Joint ventures operate much like startup enterprises with many of the same uncertainties and risks. Both parties should embark on the joint venture understanding these hazards, committed to working together as partners rather than as friendly competitors.
Before Choosing an IP Partnership Model
Before choosing the best model for a particular collaboration, we suggest taking the following five steps:
1. Recognize that the choice of IP business models is a strategic decision, not merely a legal matter. Involve the right executives in the decision-making process.
2. Consider a broad set of IP models before pursuing any one of them. Do not allow mid-level functional decisions to drive your overall strategy. Do not allow your legal or sales teams to lock you into a particular model without a big-picture review of options.
3. Evaluate the models on a range of business, financial, legal and risk criteria. Think about models that might be complementary and those that are mutually exclusive.
4. Carefully evaluate the potential target partners for each model. Consider their motivations and interests. Some models, such as a joint venture, may have very few candidates.
5. Prioritize a few models to be explored in the market.

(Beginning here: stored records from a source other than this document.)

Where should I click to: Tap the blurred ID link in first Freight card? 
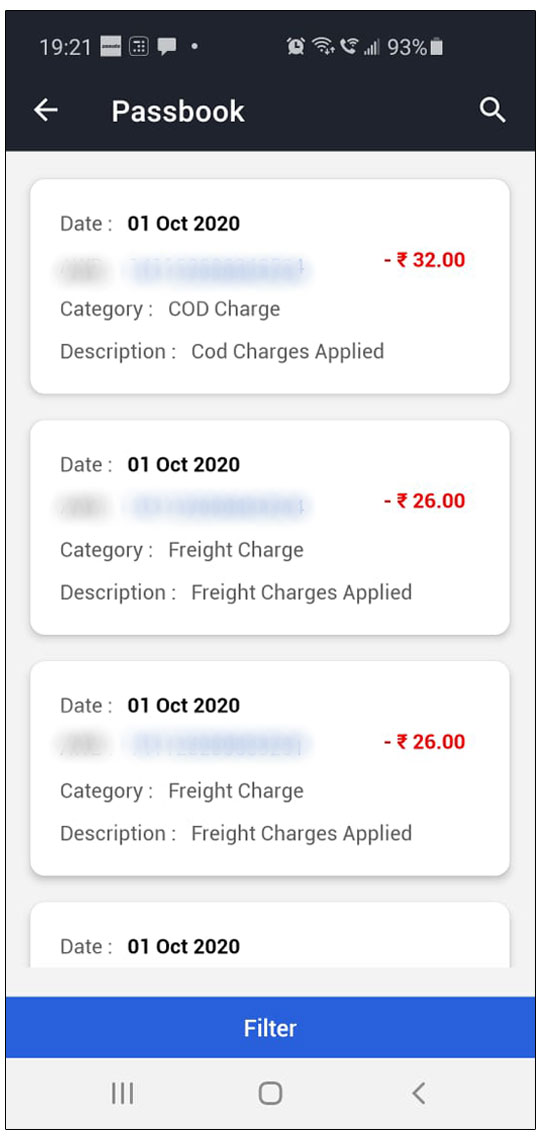[x=216, y=507]
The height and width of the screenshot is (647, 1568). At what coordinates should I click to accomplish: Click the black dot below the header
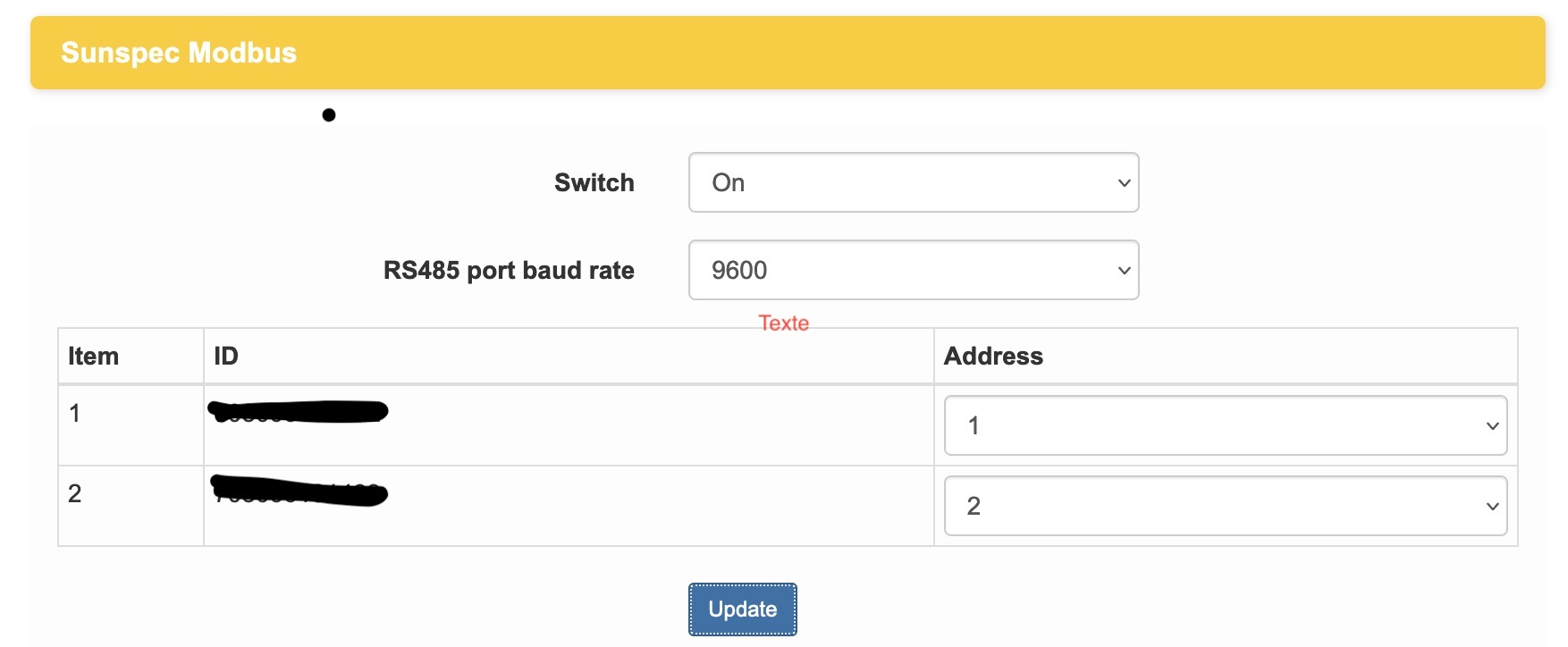tap(329, 114)
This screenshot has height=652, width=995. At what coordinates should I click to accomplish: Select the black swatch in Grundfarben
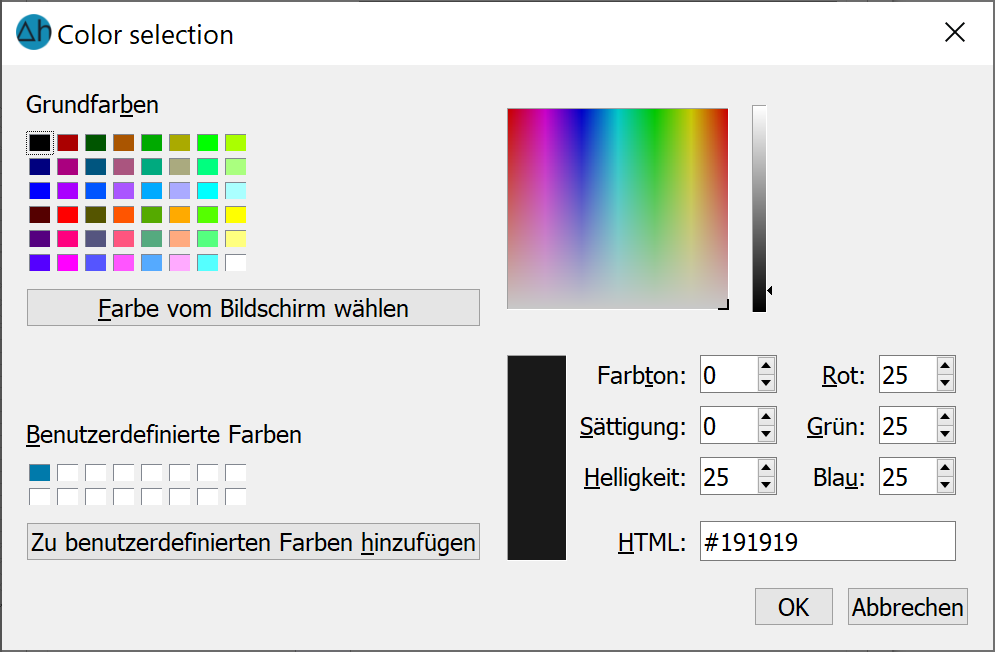click(39, 143)
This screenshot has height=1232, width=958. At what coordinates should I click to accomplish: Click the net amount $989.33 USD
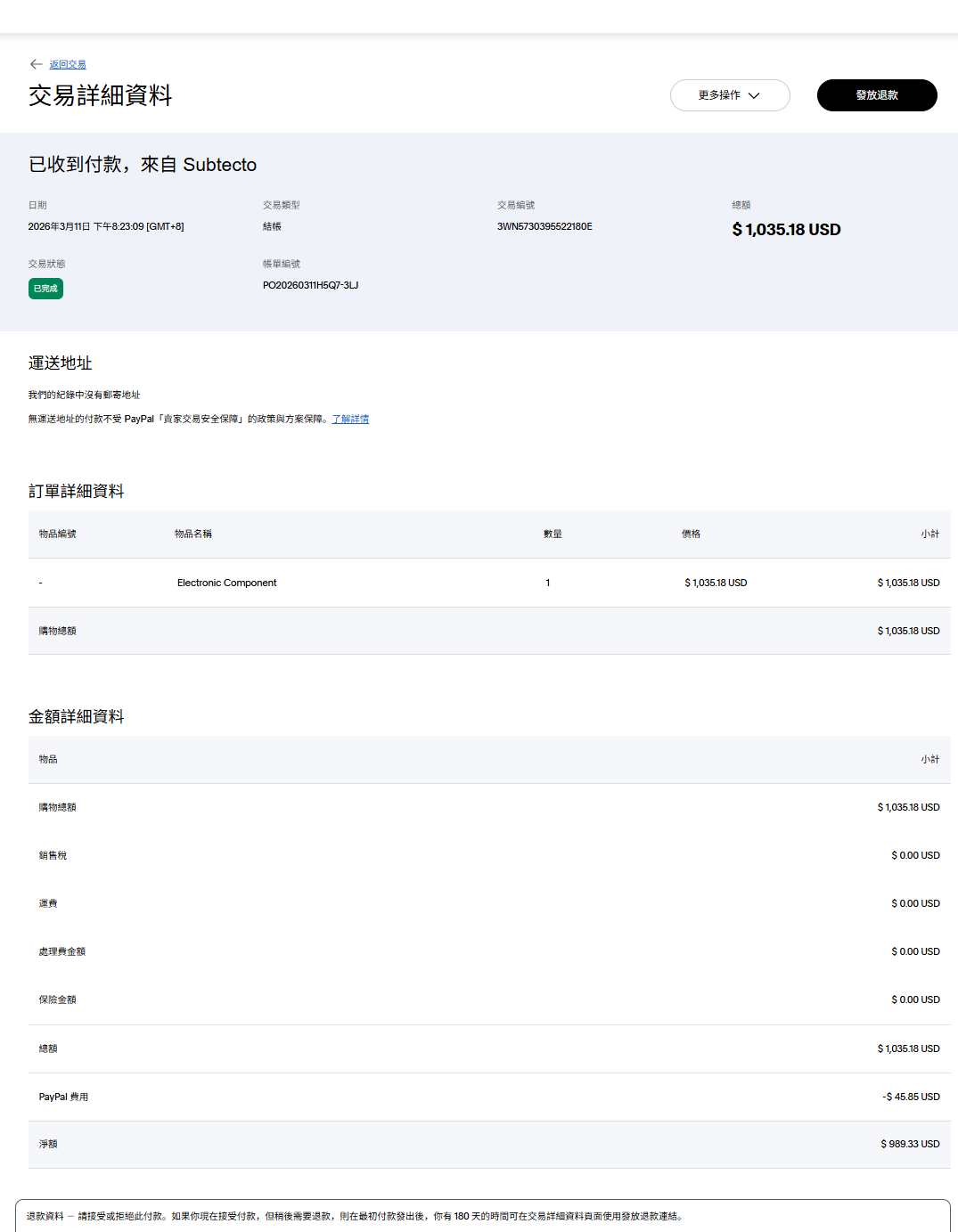pos(910,1144)
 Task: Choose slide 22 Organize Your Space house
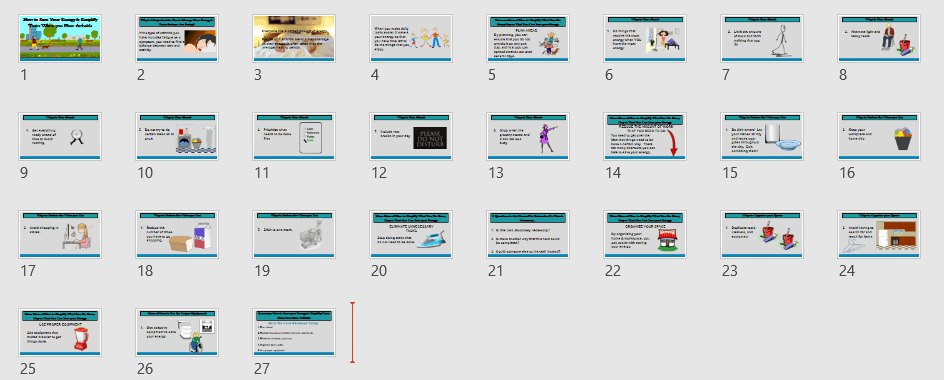pos(645,234)
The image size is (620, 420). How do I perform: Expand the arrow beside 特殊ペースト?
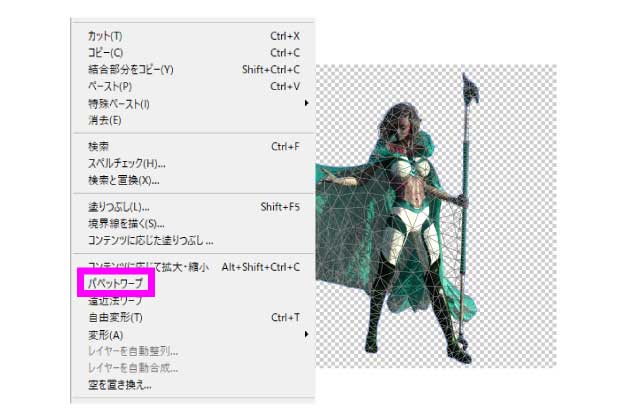click(306, 104)
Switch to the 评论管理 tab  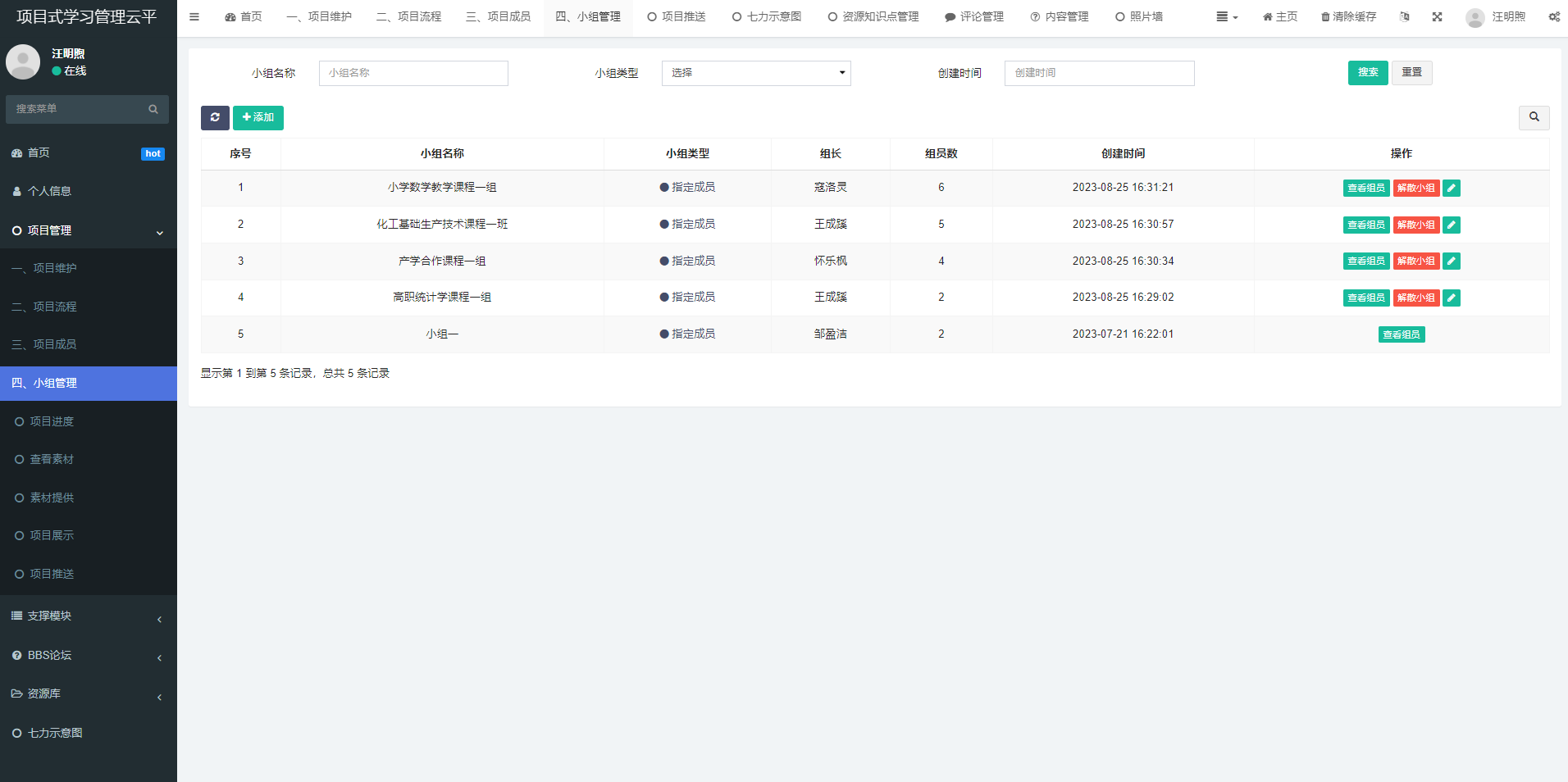pos(973,16)
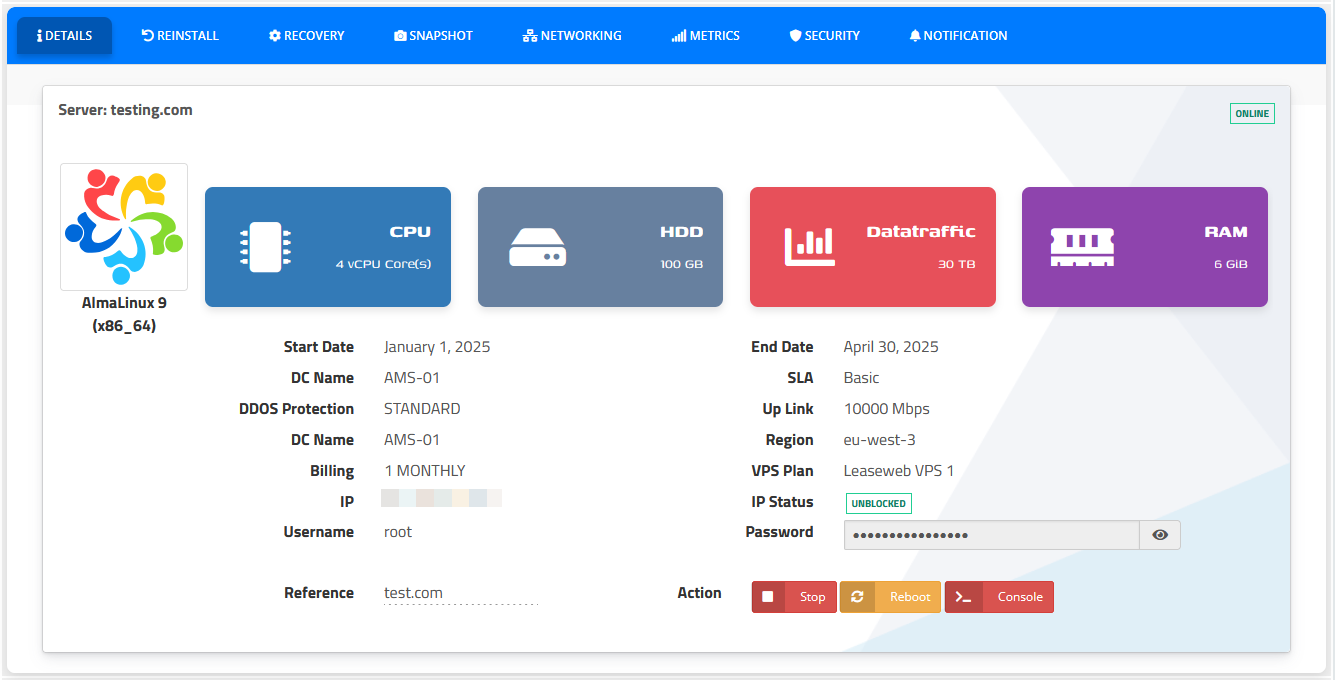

Line up the right people, skills and potential offers to test those models. Obtain feedback from potential partners to determine which models are viable and how they might be positioned.
Before Seeking IP Partners
We suggest the following three steps for any company seeking partnerships to leverage technology from others:
1. Link your technology strategy to your business strategy by identifying the technologies critical to your competitiveness.
2. Assess your technology gaps and consider options for filling those gaps. Consider how the various IP partnership models might help you address these technology gaps.
3. Identify potential target partners and prepare to approach them. An articulation of your desired IP cooperation model and how it differs from other models can facilitate communication with your target partners. It can also help you find the right people within their organizations with whom to work.
Developing these cooperation models requires persistence, patience and new skills. A small number of well-defined partnerships can be a good basis for getting started, creating early successes while building capabilities.